● **Exercise directions**
State how many lines of the records contain the string "axis", giving only the number.
----------
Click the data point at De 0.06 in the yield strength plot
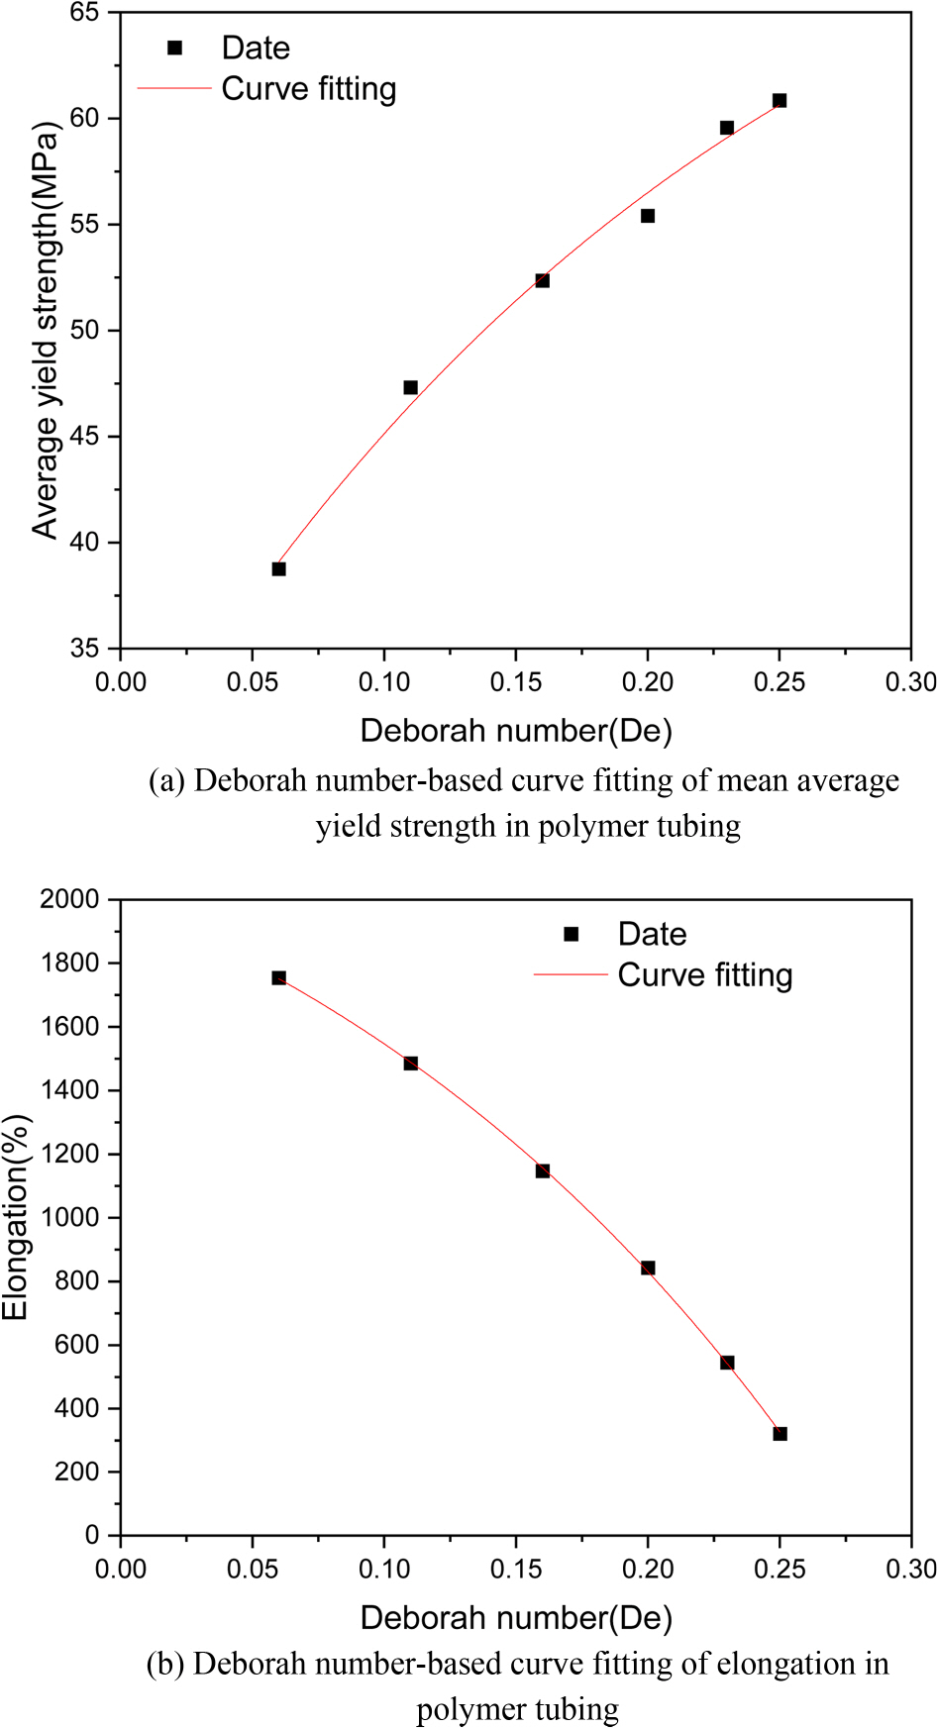tap(278, 569)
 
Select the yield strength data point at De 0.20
tap(648, 216)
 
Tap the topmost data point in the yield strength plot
tap(780, 100)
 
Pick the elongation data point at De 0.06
tap(278, 978)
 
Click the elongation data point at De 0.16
tap(543, 1171)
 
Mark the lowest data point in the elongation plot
tap(780, 1434)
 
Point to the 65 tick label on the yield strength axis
tap(84, 13)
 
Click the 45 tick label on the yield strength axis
tap(84, 437)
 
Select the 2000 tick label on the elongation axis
tap(70, 899)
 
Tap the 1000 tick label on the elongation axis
tap(70, 1218)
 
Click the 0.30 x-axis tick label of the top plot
tap(910, 682)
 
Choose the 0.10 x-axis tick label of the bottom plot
tap(384, 1570)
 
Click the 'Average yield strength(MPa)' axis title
tap(46, 331)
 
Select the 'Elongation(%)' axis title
tap(16, 1218)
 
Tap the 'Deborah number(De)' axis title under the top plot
tap(516, 731)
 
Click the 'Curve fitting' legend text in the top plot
tap(309, 89)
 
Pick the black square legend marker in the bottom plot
tap(572, 934)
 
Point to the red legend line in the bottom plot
tap(571, 975)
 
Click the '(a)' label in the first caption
tap(166, 781)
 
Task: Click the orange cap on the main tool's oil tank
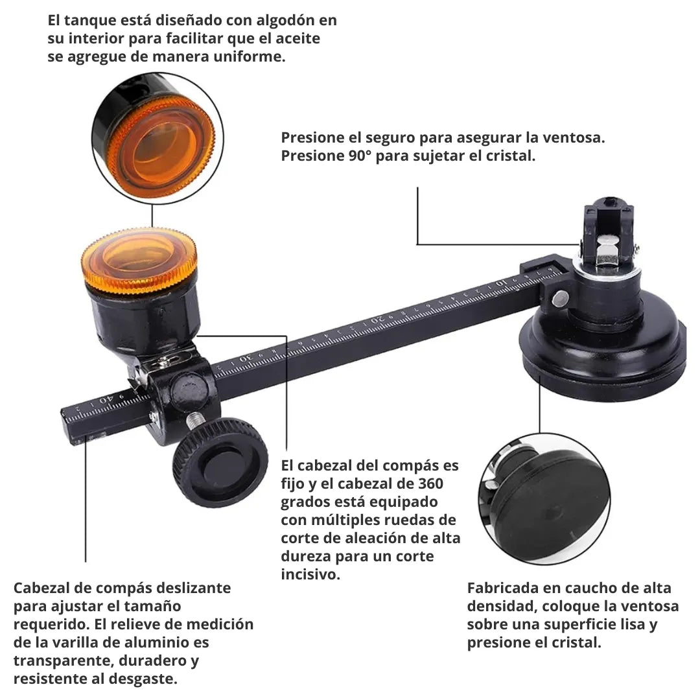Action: (139, 259)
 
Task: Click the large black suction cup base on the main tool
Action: (603, 350)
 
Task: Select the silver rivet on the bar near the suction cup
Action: (560, 298)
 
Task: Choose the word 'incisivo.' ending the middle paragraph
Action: (310, 574)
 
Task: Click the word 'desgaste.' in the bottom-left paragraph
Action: (145, 679)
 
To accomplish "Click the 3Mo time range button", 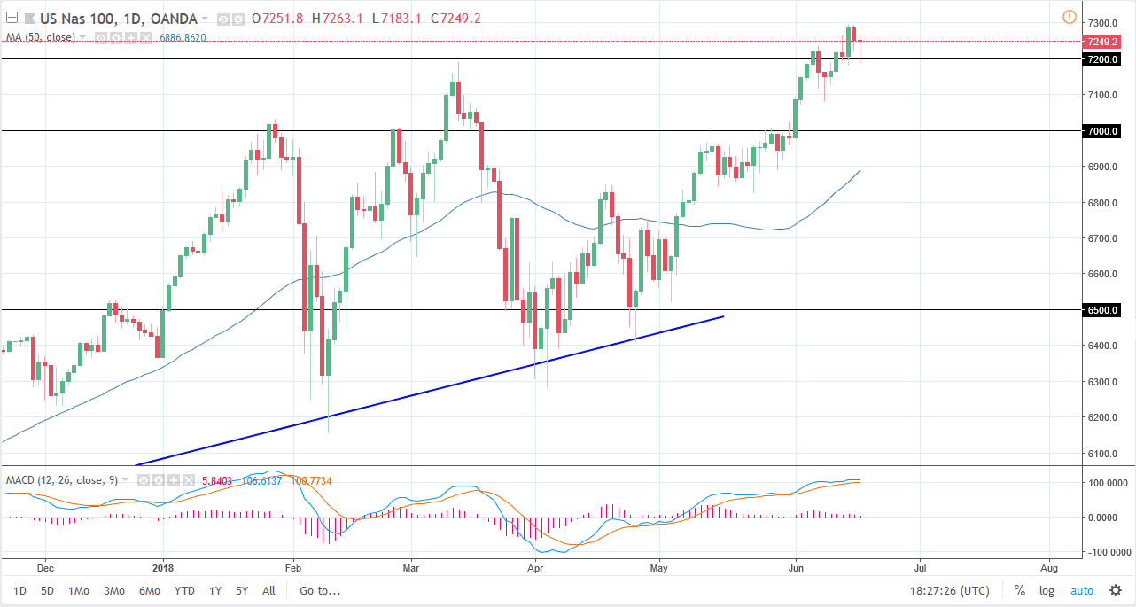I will point(113,591).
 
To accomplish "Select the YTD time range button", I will point(184,591).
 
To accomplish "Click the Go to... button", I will point(319,591).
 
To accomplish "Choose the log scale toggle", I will point(1047,591).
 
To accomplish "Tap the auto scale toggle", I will point(1082,591).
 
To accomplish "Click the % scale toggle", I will point(1020,591).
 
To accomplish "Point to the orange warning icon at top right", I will point(1069,17).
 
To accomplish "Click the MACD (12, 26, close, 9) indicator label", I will point(62,480).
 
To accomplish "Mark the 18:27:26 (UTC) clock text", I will point(949,591).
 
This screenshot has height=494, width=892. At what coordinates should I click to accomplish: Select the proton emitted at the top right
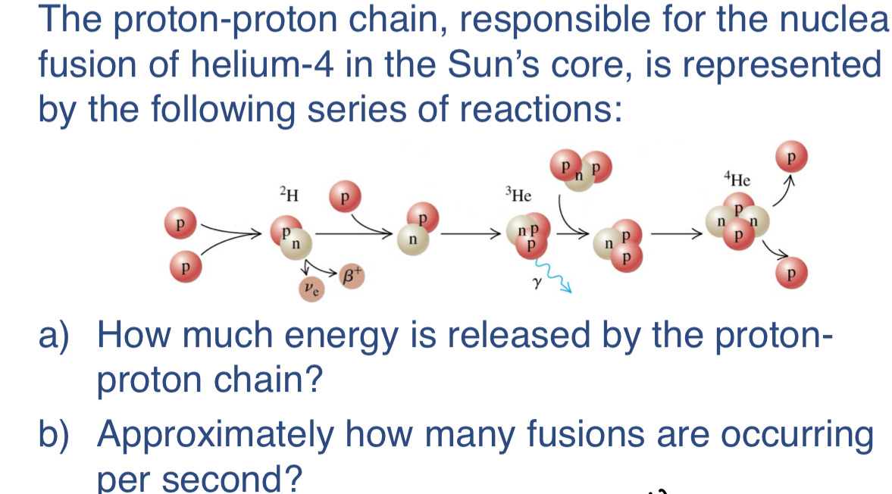(x=790, y=157)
----------
● **Exercise response**
9